The systematic use of feedback from patients on treatment progress and treatment satisfaction is a promising method to increase treatment effectiveness. The extent to which this also applies to the treatment of children with severe psychiatric problems is not clear. We conducted a Randomized Controlled Trial (RCT) to study the effect of adding Feedback Informed Treatment (FIT) to care as usual in a child psychiatric sample. Quality of Life (QoL) was used as the primary outcome measure and symptom severity as the second. Fifty-one therapists from eight Autism Care Teams in a multi-center facility for Child and Adolescent Psychiatry (Karakter) participated and were cluster randomized to the FIT condition (n = 4 teams) or the Care as Usual (CAU) condition (n = 4 teams). Children aged 6–18 years, mainly with an Autism Spectrum Disorder (ASD) and treated in one of the Autism Care Teams were allocated to the FIT condition (n = 86) or the CAU condition (n = 80). Results indicated that adding FIT leads to an increased QoL [F (2,165) = 3.16, p = 0.045]. No additional effects were observed for symptom severity decrease [F (2,158) = 0.19, p = 0.825]. No interaction with time was found for QoL nor symptom severity. Adding FIT in a child psychiatric setting may increase QoL, but does not appear to decrease symptom severity as compared with CAU. It is suggested that FIT positively changes parents’ expectations. Results should be replicated in other child psychiatric samples and with an extended theoretical model.

Highlights

  • The systematic use of patients’ feedback is a promising method to increase the effectiveness of treatment [1,2,3,4,5,6,7]

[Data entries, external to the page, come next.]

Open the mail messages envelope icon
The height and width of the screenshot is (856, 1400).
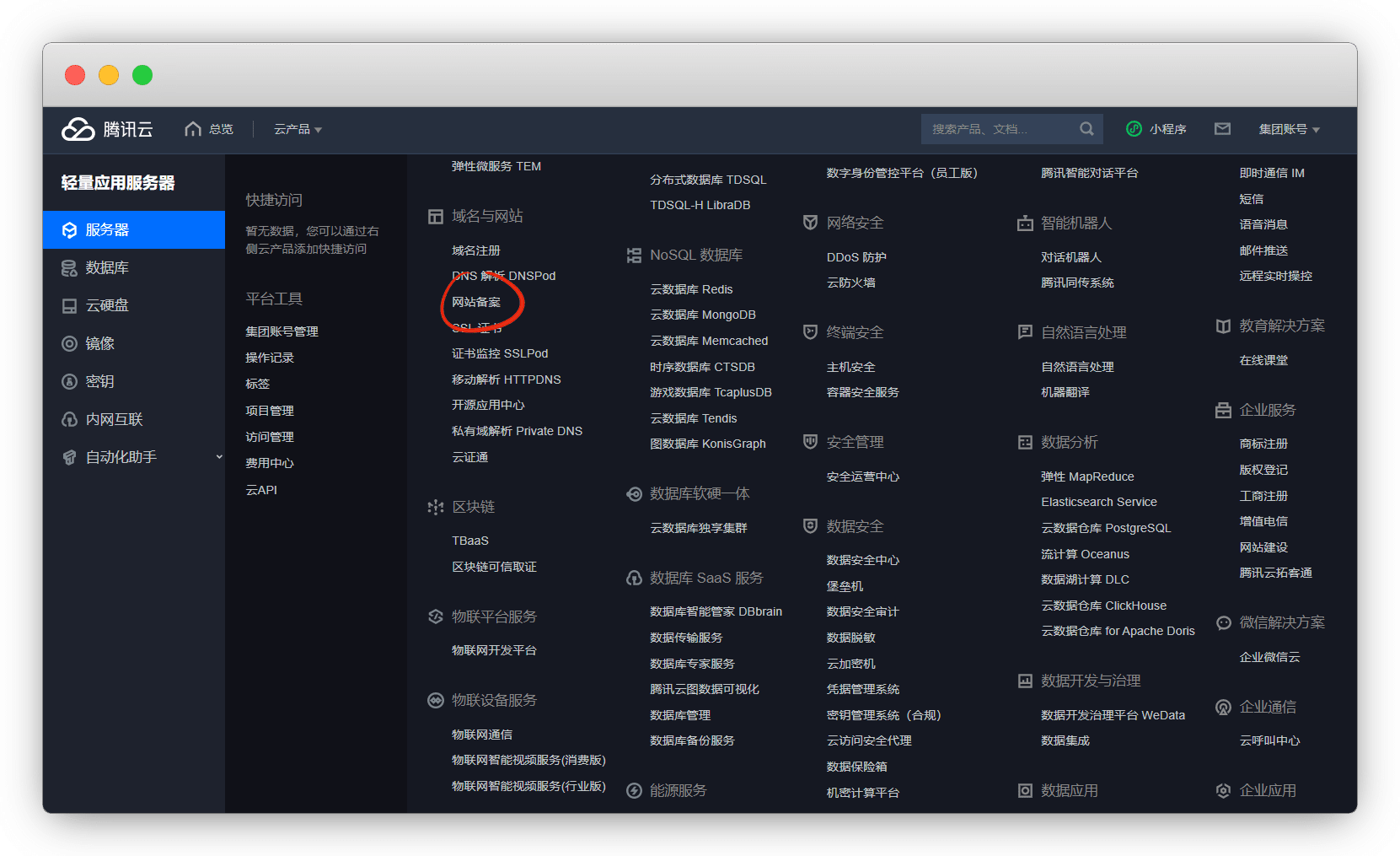point(1222,129)
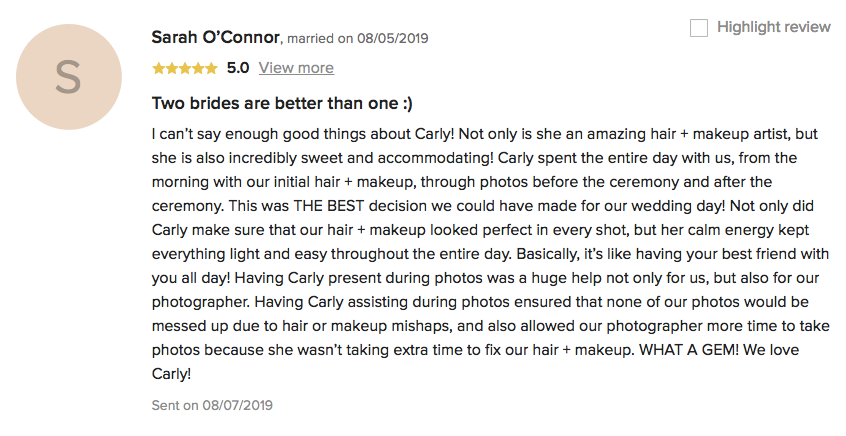Click the fourth yellow rating star
Viewport: 846px width, 436px height.
pos(198,68)
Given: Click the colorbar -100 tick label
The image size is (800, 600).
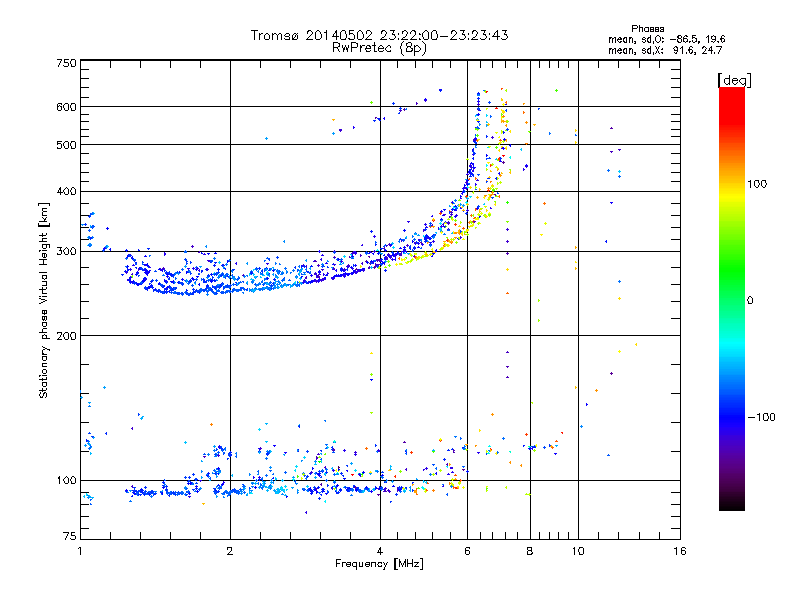Looking at the screenshot, I should click(x=764, y=416).
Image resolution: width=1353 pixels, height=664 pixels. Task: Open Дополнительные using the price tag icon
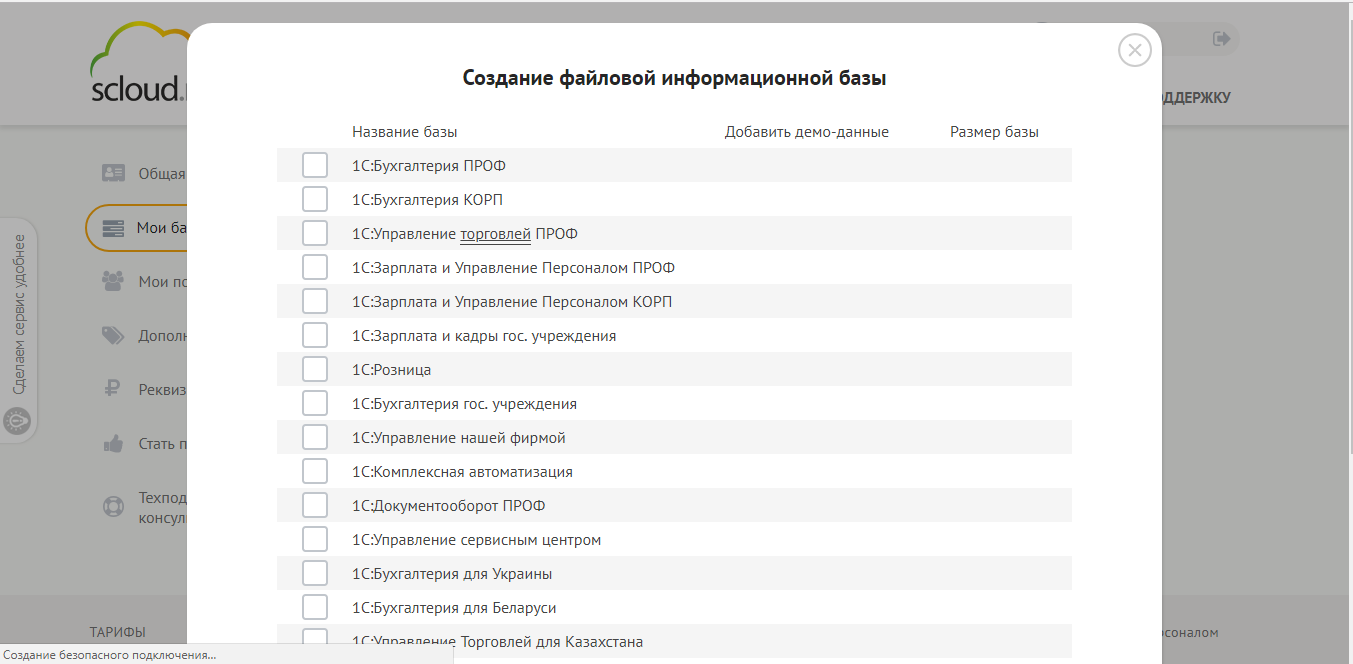pos(112,335)
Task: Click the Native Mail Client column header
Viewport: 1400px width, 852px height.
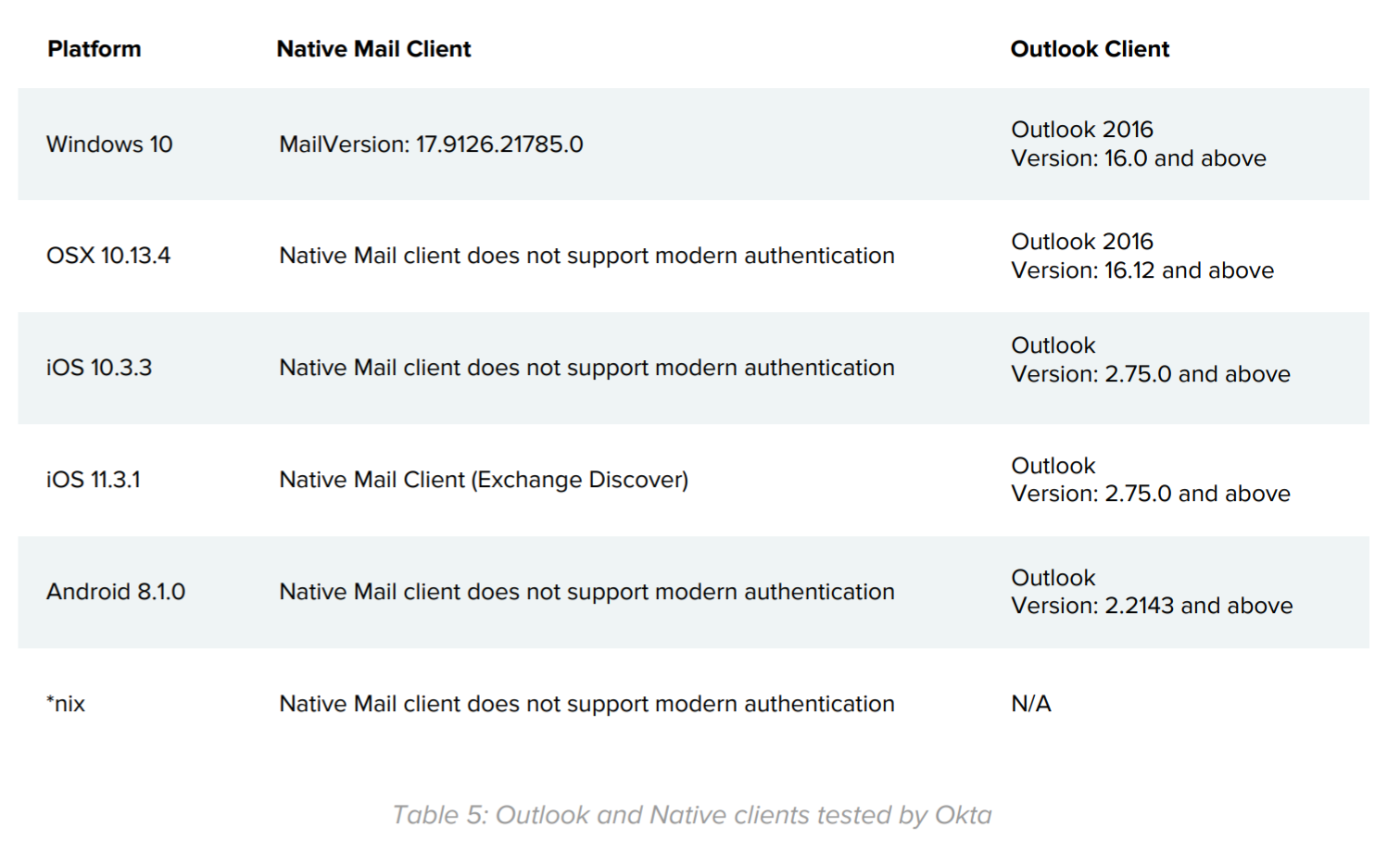Action: (x=373, y=49)
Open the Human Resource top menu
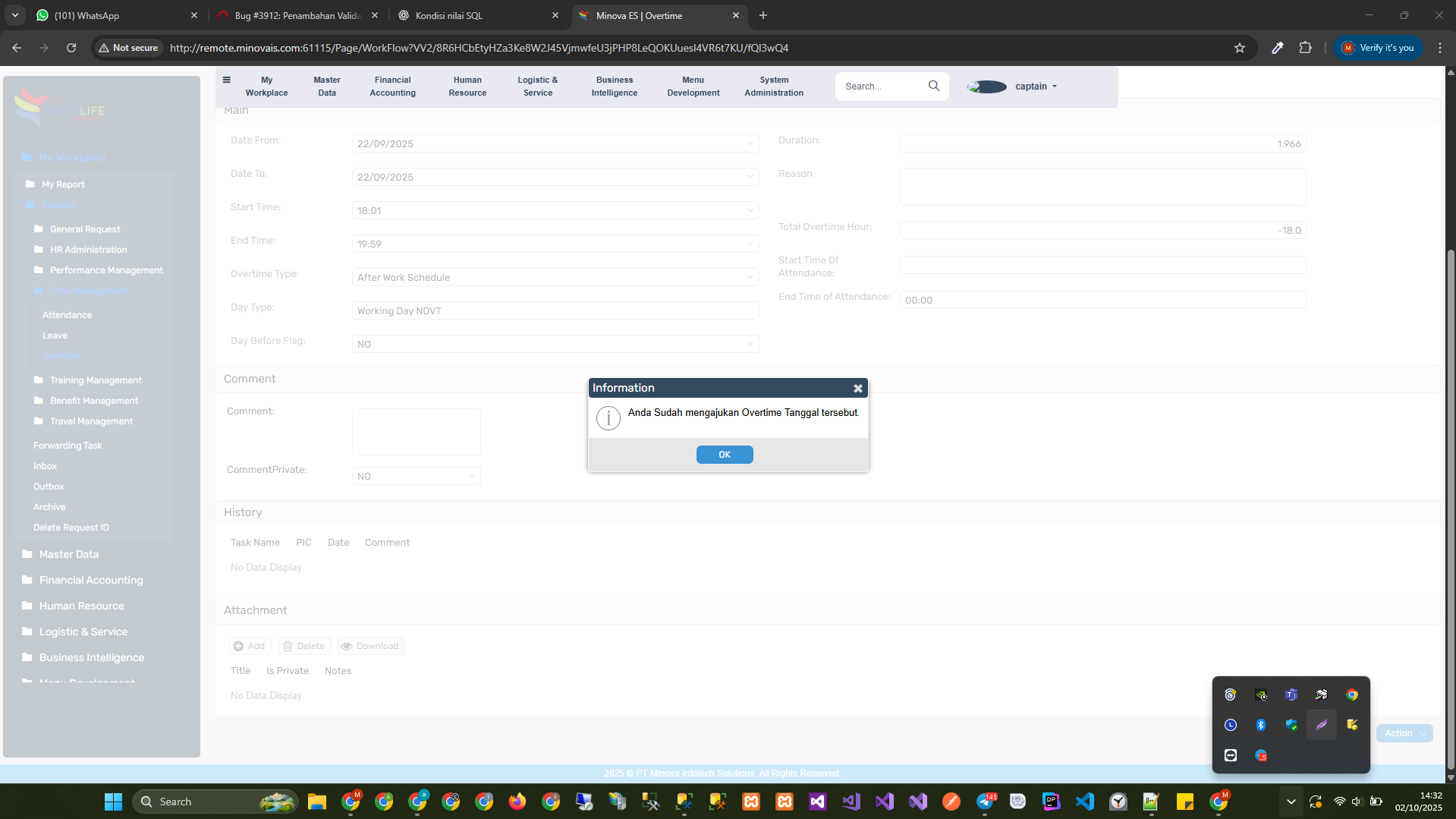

  • No group differences were found for age, gender (CAU 75.0% male; Feedback Informed Treatment (FIT) 3–8 73.2% male; FIT 9 + 68.9%; p = 0.76) and diagnosis (CAU 78.8% Autism Spectrum Disorder (ASD), 15.0% Attention-Deficit Hyperactivity Disorder (ADHD), 6.3% other; FIT 3–8 87.5% ASD, 9.8% ADHD, 2.4% other; FIT 9 + 86.6% ASD 0.0% ADHD, 13.3% other; p = 0.10)

  • There was no significant difference between the baseline total scores on the Kidscreen 27 between the Care as Usual (CAU) (M = 95.6, Standard Deviation (SD)= 12.6), the FIT 3–8 (M = 91.8, SD= 12.6) and the FIT 9 + (M = 93.0, SD= 11.0) (p = 0.23)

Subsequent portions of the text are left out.